Però non si riesce a spostare neppure Ramires dal Jiangsu all’Inter che sono entrambe di proprietà di Suning. Qual è la difficoltà?
«Sono progetti diversi. Qui si pensa come può il Jiangsu aiutare l’Inter, in Cina magari pensano il contrario. Se le esigenze non combaciano non si può».
Torniamo sempre al fair play: quando l’Inter si libererà dagli obblighi?
«Chiariamo: il fair play ci sarà per sempre. Il club deve stare in equilibrio. L’Uefa dopo aver imposto alle società il fair play è pronta per un fair play 2.0: più aperto. Questo di oggi limita l’attrazione di nuovi capitali».
Prima di Natale avete lanciato un bond da 300 milioni: a cosa è servita l’operazione?
«È stato un successo. Un club che riesce a raccogliere quella cifra a un tasso del 4,8% mostra solidità e credibilità. La domanda era doppia».
Scusi ma perché non ha messo Suning quei soldi invece di farseli prestare?
«L’Inter deve correre con le sue gambe e l’operazione del bond è quella che avrebbe fatto un qualsiasi imprenditore. Se il mercato crede in te ti premia. Non è giusto chiedere sempre alla proprietà».
Con il Milan c’è stato un problema sulla gestione dello stadio, come sono i rapporti?
«Siamo avversari in campo, ma collaboriamo fuori. Dobbiamo vedere come proseguire nella gestione dell’impianto. San Siro è casa nostra. Il futuro dello stadio sarà al centro dell’incontro del 5 febbraio tra noi, il Milan e il Comune».
In che modo volete ristrutturare San Siro?
«Deve vivere tutti i giorni, non solo la domenica. Le aree hospitality devono passare dal 4% attuale al 14%. La capienza scendere a 60 mila. Parliamo di un investimento da circa 150 milioni».

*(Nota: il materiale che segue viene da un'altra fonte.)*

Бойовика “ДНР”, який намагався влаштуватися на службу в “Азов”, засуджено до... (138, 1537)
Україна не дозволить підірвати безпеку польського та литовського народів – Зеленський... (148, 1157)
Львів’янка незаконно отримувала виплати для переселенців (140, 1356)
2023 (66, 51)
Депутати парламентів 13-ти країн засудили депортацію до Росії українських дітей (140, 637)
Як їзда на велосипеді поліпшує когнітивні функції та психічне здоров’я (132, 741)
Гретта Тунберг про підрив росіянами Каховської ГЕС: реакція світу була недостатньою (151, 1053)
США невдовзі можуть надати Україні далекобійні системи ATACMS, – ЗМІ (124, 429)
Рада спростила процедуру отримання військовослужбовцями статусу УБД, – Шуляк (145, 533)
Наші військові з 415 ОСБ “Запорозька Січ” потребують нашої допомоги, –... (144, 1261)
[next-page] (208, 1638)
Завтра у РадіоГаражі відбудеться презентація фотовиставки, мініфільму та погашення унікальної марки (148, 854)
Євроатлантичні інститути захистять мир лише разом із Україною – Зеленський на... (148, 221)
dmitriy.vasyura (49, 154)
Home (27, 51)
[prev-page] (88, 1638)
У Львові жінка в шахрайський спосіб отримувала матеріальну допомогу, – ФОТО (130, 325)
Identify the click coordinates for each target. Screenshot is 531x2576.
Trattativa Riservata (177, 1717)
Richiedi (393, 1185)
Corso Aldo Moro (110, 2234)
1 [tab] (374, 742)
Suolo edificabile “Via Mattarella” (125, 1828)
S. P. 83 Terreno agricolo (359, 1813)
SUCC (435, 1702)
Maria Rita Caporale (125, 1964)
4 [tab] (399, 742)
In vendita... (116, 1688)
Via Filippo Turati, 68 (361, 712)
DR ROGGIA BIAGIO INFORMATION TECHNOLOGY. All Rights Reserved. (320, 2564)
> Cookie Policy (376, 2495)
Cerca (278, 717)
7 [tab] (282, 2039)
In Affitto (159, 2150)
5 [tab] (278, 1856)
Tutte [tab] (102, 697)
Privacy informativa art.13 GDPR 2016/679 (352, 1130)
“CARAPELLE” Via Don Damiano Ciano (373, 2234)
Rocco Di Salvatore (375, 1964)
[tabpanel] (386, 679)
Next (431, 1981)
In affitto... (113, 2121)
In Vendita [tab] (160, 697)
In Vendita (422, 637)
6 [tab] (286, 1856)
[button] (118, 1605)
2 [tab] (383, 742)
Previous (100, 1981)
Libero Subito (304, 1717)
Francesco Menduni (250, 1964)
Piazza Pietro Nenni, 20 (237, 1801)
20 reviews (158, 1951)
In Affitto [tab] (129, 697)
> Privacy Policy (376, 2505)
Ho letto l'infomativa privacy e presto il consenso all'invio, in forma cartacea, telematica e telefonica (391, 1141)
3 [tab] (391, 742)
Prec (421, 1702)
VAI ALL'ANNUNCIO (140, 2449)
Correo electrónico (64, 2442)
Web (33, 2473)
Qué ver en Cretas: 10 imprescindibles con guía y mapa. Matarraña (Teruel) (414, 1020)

Andate avanti sul centro sportivo in Piazza d’Armi?
«Siamo ancora alle fasi preliminari ma un nuovo centro sportivo rimane un progetto strategico. Tutti i grandi club europei hanno centri sportivi all’avanguardia».
Da ad dell’Inter, come vive il momento difficile del calcio italiano escluso dal Mondiale e della Lega Calcio che non elegge un presidente?
«Da una sconfitta bisogna rialzarsi. Non si può continuare a litigare così: tutti devono fare un passo indietro per poi farne due avanti».
Che uomo è il patron di Suning, Jindong Zhang?
«Di grande personalità, leadership e forza. Sposta l’asticella sempre verso l’alto. Ti spinge a sognare, a volare alto. E poi la famiglia Zhang si inserisce nel solco delle grandi dinastie nerazzurre, con Moratti in questo senso c’è una continuità molto forte».
Il futuro dell’Inter è?
«La Champions. I cinesi pianificano sempre a medio-lungo termine e c’è un unico obiettivo: tornare tra i top club d’Europa».